## Exercise aim
Return the part of the piece on healing that runs from "Healings & boats" up to and including "miracles of Jesus.", copied word for word.

(Beginning of Document text)

Healings & boats & nor’westers
Yesterday we had a conversation around “Jesus as Healer” at Sol Café. It’s part of our continuing journey through the gospel of Matthew. It is a topic that is rather close to my heart, as some of you who know me are aware. Who is this Healer, how does he heal?
It has been said that we Christians have a great “theology” of healing. Pray, have faith, trust in this good Father God who wants only the best for his children. The Scriptures are full of the miracles of Jesus.
It has also been said that we have a lousy “theology” of not being healed.
When we first found out that our daughter SJ had a number of “issues”, “difficulties” (or whatever other euphemism you want to use), we prayed for healing. We asked others to pray for healing. It didn't’t come. There were any number of bits of “Christian advice” on the topic we received from different well meaning folks. Let me recount just a few, as a bit of a model of what not to do if you are trying to help:
1] “Just pray Jabez”. I’m not kidding – I actually had one person tell me that the whole thing would be fine if I would just pray the prayer of Jabez into the situation. Not sure exactly what that was about. I suppose it is about “Magic” – with the right formula of words we can cast a spell on God and force him to act the way we want.
2} “Have more faith”. Those who are dealing with sickness, disease and death do not need the added pressure of having the “quantity of their faith” measured and declared insufficient for the purposes at hand. It also removes grace from healing – making healing dependent upon the number of litres of faith I happen to have, and if I need more faith, somehow I can just top up my spiritual engine with a few quarts of high grade at a whim.
The threads weaving together in my mind are also tied up with yesterday’s reading about Jesus and Peter and the storm and walking on water. I spent a number of years on the East Coast of Canada; I’ve done a bit of sailing. I’ve been out there when the sea turns rough and the spray begins to blow and the visibility grows shorter by the minute. You wonder why the disciples cried out in terror when they saw Jesus walking on the sea? He was not walking on a calm little pond in someone’s backyard – he was walking on swells, in spray and mist in the dead of night. I’ve seen a storm or two on the water, and I’ve seen the sea on which He walked.
It is hard to recognize Jesus in the dead of night, in the midst of the storm, when the waves are chopping and the boat itself is barely a place of “safety”. The boat is a place of frantic activity – doing all you can to keep going, turning the bow into the waves at 90 degrees so you can cut through the chop; every shift of wind wants to turn you broadside – with the threat of capsizing.
It’s hard to recognize Jesus in the storm.

(End of Document text)
(Beginning of Dataset excerpt)

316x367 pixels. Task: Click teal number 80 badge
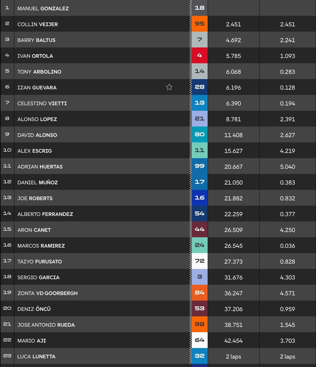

(End of Dataset excerpt)

## Task solution
Healings & boats & nor’westers
Yesterday we had a conversation around “Jesus as Healer” at Sol Café. It’s part of our continuing journey through the gospel of Matthew. It is a topic that is rather close to my heart, as some of you who know me are aware. Who is this Healer, how does he heal?
It has been said that we Christians have a great “theology” of healing. Pray, have faith, trust in this good Father God who wants only the best for his children. The Scriptures are full of the miracles of Jesus.